Requirement
Reproduce every one of the rows below word for word, without changing anything.

(Rows from a data source)
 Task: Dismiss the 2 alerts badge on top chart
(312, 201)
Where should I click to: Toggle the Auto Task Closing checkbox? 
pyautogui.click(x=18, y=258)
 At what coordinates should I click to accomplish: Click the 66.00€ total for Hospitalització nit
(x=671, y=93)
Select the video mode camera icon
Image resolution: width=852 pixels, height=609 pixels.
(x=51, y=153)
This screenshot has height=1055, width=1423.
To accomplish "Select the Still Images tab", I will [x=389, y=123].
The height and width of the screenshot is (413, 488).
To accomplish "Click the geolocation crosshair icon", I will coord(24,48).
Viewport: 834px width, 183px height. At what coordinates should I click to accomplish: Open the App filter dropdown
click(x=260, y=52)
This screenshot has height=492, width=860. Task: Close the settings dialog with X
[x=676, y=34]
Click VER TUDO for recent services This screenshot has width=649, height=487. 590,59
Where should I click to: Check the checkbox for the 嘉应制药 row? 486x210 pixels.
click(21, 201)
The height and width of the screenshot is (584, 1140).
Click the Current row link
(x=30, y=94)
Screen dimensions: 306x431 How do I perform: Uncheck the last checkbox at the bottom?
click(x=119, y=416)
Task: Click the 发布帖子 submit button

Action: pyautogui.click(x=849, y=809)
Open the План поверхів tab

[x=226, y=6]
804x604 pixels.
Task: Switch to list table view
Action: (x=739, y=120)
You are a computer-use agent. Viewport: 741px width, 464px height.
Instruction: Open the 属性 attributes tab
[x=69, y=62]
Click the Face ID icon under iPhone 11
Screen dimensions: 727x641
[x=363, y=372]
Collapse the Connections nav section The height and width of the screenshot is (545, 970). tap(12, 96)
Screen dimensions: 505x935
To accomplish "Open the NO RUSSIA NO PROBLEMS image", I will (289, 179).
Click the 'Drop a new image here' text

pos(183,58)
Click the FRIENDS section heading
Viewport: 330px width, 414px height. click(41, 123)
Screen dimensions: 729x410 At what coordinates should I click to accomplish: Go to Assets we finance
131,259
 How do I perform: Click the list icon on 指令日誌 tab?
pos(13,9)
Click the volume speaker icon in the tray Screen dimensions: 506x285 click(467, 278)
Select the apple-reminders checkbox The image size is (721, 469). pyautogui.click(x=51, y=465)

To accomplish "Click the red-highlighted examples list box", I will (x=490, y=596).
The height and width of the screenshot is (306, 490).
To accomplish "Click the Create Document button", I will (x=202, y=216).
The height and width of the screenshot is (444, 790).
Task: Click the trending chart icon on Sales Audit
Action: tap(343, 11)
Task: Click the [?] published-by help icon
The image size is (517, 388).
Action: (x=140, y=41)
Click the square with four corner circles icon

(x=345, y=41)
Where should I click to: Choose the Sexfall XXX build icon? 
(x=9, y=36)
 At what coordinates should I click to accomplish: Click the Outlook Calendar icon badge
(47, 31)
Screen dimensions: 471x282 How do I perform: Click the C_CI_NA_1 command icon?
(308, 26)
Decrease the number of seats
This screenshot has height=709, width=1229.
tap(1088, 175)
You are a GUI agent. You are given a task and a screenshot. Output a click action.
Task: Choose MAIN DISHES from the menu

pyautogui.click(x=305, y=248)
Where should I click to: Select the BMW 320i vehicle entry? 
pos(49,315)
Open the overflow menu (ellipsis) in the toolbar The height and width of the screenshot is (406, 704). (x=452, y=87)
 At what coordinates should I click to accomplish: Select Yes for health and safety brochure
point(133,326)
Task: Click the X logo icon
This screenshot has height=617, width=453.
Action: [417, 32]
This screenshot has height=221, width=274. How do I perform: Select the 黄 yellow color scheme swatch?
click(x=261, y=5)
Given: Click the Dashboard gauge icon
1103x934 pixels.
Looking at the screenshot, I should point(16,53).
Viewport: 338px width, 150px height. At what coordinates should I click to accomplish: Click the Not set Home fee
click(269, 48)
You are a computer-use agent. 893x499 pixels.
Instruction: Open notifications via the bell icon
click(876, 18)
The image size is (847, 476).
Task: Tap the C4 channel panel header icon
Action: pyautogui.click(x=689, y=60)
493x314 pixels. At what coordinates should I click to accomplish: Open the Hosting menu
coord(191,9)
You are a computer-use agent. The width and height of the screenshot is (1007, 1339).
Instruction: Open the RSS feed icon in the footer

Full answer
 Task: Dismiss the 2 alerts badge on top chart
(312, 201)
Where should I click to: Toggle the Auto Task Closing checkbox? 
pyautogui.click(x=18, y=258)
 At what coordinates should I click to accomplish: Click the 66.00€ total for Hospitalització nit
(x=671, y=93)
Select the video mode camera icon
Image resolution: width=852 pixels, height=609 pixels.
(x=51, y=153)
This screenshot has height=1055, width=1423.
To accomplish "Select the Still Images tab", I will [x=389, y=123].
The height and width of the screenshot is (413, 488).
To accomplish "Click the geolocation crosshair icon", I will coord(24,48).
Viewport: 834px width, 183px height. At what coordinates should I click to accomplish: Open the App filter dropdown
click(x=260, y=52)
This screenshot has height=492, width=860. Task: Close the settings dialog with X
[x=676, y=34]
Click VER TUDO for recent services This screenshot has width=649, height=487. 590,59
Where should I click to: Check the checkbox for the 嘉应制药 row? 486x210 pixels.
click(21, 201)
The height and width of the screenshot is (584, 1140).
Click the Current row link
(x=30, y=94)
Screen dimensions: 306x431 How do I perform: Uncheck the last checkbox at the bottom?
click(x=119, y=416)
Task: Click the 发布帖子 submit button

Action: pyautogui.click(x=849, y=809)
Open the План поверхів tab

[x=226, y=6]
804x604 pixels.
Task: Switch to list table view
Action: (x=739, y=120)
You are a computer-use agent. Viewport: 741px width, 464px height.
Instruction: Open the 属性 attributes tab
[x=69, y=62]
Click the Face ID icon under iPhone 11
Screen dimensions: 727x641
[x=363, y=372]
Collapse the Connections nav section The height and width of the screenshot is (545, 970). tap(12, 96)
Screen dimensions: 505x935
To accomplish "Open the NO RUSSIA NO PROBLEMS image", I will (289, 179).
Click the 'Drop a new image here' text

pos(183,58)
Click the FRIENDS section heading
Viewport: 330px width, 414px height. click(41, 123)
Screen dimensions: 729x410 At what coordinates should I click to accomplish: Go to Assets we finance
131,259
 How do I perform: Click the list icon on 指令日誌 tab?
pos(13,9)
Click the volume speaker icon in the tray Screen dimensions: 506x285 click(467, 278)
Select the apple-reminders checkbox The image size is (721, 469). pyautogui.click(x=51, y=465)

To accomplish "Click the red-highlighted examples list box", I will (x=490, y=596).
The height and width of the screenshot is (306, 490).
To accomplish "Click the Create Document button", I will (x=202, y=216).
The height and width of the screenshot is (444, 790).
Task: Click the trending chart icon on Sales Audit
Action: tap(343, 11)
Task: Click the [?] published-by help icon
The image size is (517, 388).
Action: (x=140, y=41)
Click the square with four corner circles icon

(x=345, y=41)
Where should I click to: Choose the Sexfall XXX build icon? 
(x=9, y=36)
 At what coordinates should I click to accomplish: Click the Outlook Calendar icon badge
(47, 31)
Screen dimensions: 471x282 How do I perform: Click the C_CI_NA_1 command icon?
(308, 26)
Decrease the number of seats
This screenshot has height=709, width=1229.
tap(1088, 175)
You are a GUI agent. You are given a task and a screenshot. Output a click action.
Task: Choose MAIN DISHES from the menu

pyautogui.click(x=305, y=248)
Where should I click to: Select the BMW 320i vehicle entry? 
pos(49,315)
Open the overflow menu (ellipsis) in the toolbar The height and width of the screenshot is (406, 704). (x=452, y=87)
 At what coordinates should I click to accomplish: Select Yes for health and safety brochure
point(133,326)
Task: Click the X logo icon
This screenshot has height=617, width=453.
Action: [417, 32]
This screenshot has height=221, width=274. How do I perform: Select the 黄 yellow color scheme swatch?
click(x=261, y=5)
Given: Click the Dashboard gauge icon
1103x934 pixels.
Looking at the screenshot, I should point(16,53).
Viewport: 338px width, 150px height. At what coordinates should I click to accomplish: Click the Not set Home fee
click(269, 48)
You are a computer-use agent. 893x499 pixels.
Instruction: Open notifications via the bell icon
click(876, 18)
The image size is (847, 476).
Task: Tap the C4 channel panel header icon
Action: pyautogui.click(x=689, y=60)
493x314 pixels. At what coordinates should I click to accomplish: Open the Hosting menu
coord(191,9)
You are a computer-use agent. The width and height of the screenshot is (1007, 1339).
Instruction: Open the RSS feed icon in the footer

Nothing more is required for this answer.